Since then, the Kazakh government has reassured foreigners that it will honour existing contracts, and Uranium One’s managers have struck a politically savvy deal to partner with a Russian state-owned mining company active at the Karatau uranium mine in Kazakhstan.

• M&A activity flared up again amongst the juniors, with a flurry of deals. Rui Feng’s Silvercorp Metals launched a hostile, all-share bid for Nevada gold developer Klondex Mines. Silvercorp, an experienced high-grade miner in China, is eyeing Klondex’s high-grade, 2-million-oz. Fire Creek deposit in Nevada’s Battle Mountain-Eureka trend. Klondex has spent the past few months hunting for money to carry out bulk sampling, so Silvercorp’s offer may yet turn into a friendly one if no white knight appears. If Silvercorp is successful, watch for it to accelerate the pace of development and spending at Fire Creek, which looks like a promising project that has suffered from years of undercapitalization and penny pinching.

• In a similar vein, the relatively moneyed Medoro Resources tabled a friendly share-and-warrant bid for Colombia Goldfields, which is short on cash to advance its intriguing assets in Colombia’s Marmato Mountain gold district, south of Medellin.

• Back in Kazakhstan, Orsu Metals unloaded its Varvarinskoye gold-copper project onto Russia’s Polymetal in return for up to US$20 million in cash plus the assumption or transfer of over US$215 million in debt and hedging obligations related to previous financing of the project.

• Down Under, the OZ Minerals saga drew to a close with its shareholders voting strongly in favour of selling most of its assets to Chinese state-owned China Minmetals in a deal worth just under US$1.4 billion. OZ will keep its Prominent Hill mine in Australia, the sale of which had raised national security concerns as it’s near a sensitive military facility. Minmetals won over reticent shareholders by boosting its bid from US$1.2 billion in the days leading up to the key vote. This sweetener helped kill off a rival, eleventh-hour proposal to recapitalize OZ in an effort that would have been spearheaded by Aussie investment bank Macquarie.

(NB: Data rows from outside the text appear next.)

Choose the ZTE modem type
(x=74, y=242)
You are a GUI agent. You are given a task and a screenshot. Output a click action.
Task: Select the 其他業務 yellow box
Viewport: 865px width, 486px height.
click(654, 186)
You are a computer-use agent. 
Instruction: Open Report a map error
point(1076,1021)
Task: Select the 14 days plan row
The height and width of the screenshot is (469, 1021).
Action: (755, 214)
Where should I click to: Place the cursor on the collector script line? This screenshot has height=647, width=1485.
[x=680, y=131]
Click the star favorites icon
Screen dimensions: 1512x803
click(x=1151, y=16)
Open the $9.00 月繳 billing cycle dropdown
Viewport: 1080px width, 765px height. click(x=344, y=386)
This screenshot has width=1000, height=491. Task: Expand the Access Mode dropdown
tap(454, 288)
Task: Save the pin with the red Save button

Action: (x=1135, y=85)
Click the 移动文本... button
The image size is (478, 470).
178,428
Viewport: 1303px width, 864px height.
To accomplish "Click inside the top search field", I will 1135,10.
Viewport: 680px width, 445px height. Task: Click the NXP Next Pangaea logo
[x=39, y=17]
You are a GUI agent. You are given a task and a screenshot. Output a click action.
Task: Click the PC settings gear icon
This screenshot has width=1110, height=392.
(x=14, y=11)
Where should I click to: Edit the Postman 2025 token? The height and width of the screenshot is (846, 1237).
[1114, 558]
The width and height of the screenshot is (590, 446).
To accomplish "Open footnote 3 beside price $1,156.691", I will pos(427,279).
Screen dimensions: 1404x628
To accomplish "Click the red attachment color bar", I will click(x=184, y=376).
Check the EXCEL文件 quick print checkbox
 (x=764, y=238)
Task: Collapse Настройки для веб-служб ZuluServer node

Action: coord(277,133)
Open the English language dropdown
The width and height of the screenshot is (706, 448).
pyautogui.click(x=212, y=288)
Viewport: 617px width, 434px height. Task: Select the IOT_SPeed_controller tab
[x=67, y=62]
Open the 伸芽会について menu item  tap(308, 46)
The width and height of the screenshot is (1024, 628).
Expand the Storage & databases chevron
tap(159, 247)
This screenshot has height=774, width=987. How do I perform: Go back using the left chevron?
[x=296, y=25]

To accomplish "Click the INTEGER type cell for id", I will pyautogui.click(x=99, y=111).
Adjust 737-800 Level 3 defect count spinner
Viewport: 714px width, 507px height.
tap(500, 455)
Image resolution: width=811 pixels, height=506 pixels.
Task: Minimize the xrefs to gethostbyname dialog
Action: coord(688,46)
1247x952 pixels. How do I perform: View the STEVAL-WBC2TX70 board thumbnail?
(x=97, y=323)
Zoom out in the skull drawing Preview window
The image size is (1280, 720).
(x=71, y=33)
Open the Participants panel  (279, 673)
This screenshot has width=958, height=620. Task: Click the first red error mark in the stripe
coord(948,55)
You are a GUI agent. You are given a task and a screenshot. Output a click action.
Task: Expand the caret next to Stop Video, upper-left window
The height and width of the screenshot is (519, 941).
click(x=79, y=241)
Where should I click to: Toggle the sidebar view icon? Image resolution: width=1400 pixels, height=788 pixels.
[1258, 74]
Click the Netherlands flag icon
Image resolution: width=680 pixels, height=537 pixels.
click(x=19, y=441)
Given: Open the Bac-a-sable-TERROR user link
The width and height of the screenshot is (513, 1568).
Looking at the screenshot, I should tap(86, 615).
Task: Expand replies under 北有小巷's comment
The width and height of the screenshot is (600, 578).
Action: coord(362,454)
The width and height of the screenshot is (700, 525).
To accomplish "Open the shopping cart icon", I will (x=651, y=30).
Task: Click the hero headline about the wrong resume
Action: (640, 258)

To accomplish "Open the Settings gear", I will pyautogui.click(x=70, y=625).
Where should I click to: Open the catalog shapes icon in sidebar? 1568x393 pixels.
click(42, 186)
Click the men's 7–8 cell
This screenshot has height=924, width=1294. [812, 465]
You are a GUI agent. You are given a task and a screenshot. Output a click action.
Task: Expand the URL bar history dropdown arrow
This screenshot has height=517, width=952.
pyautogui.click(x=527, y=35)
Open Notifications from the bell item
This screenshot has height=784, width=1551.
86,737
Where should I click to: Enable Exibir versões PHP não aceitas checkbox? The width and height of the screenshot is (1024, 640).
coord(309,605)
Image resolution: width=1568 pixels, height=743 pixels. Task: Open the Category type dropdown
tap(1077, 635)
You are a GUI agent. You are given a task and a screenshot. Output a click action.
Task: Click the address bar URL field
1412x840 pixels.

• There was more good news for the beaten up molybdenum subsector, with industry leader Thompson Creek Metals revising upwards by about 10% its 2009 estimates for molybdenum sales and production in response to the recent improvements in the molybdenum market. A planned month-long shutdown this summer of milling at the Thompson Creek and Endako mines in North America is being reduced to two weeks.

• The first half of June was a lively couple of weeks for junior mine financing, with 79 financings proposed, 82 closed and only 3 cancelled. Encouragingly, the money flowed into companies big and small, domestic and foreign, and for just about every mineral commodity.

Some of the biggest closings included: Goldcorp, $954 million; Franco-Nevada, $370 million (closed June 16); Agnico-Eagle Mines, $335 million; Gabriel Resources, $67 million; Bannerman Resources, $27 million; Aquiline Resources, $18 million; and SilverCrest Mines, $14 million. Topping the list of proposed financings were: Inmet Mining, $348 million; Great Basin Gold, $143 million; Aura Minerals, $100 million (funds needed to buy some of Yamana Gold’s mines); and Semafo, $40 million.

• In a positive sign for Ecuador and foreign miners there, the CEO of Chilean state-owned copper miner Codelco travelled north to a signing ceremony attended by Ecuadorian President Rafael Correa, his cabinet, and the Chilean mines minister. Codelco has pledged to work with the Ecuadorian government to explore and develop potential copper resources currently under the latter’s control. This sensible agreement sure beats a bandied-about pair-up by the Ecuadorian government with Venezuela’s state-miner, and all its accompanying political baggage.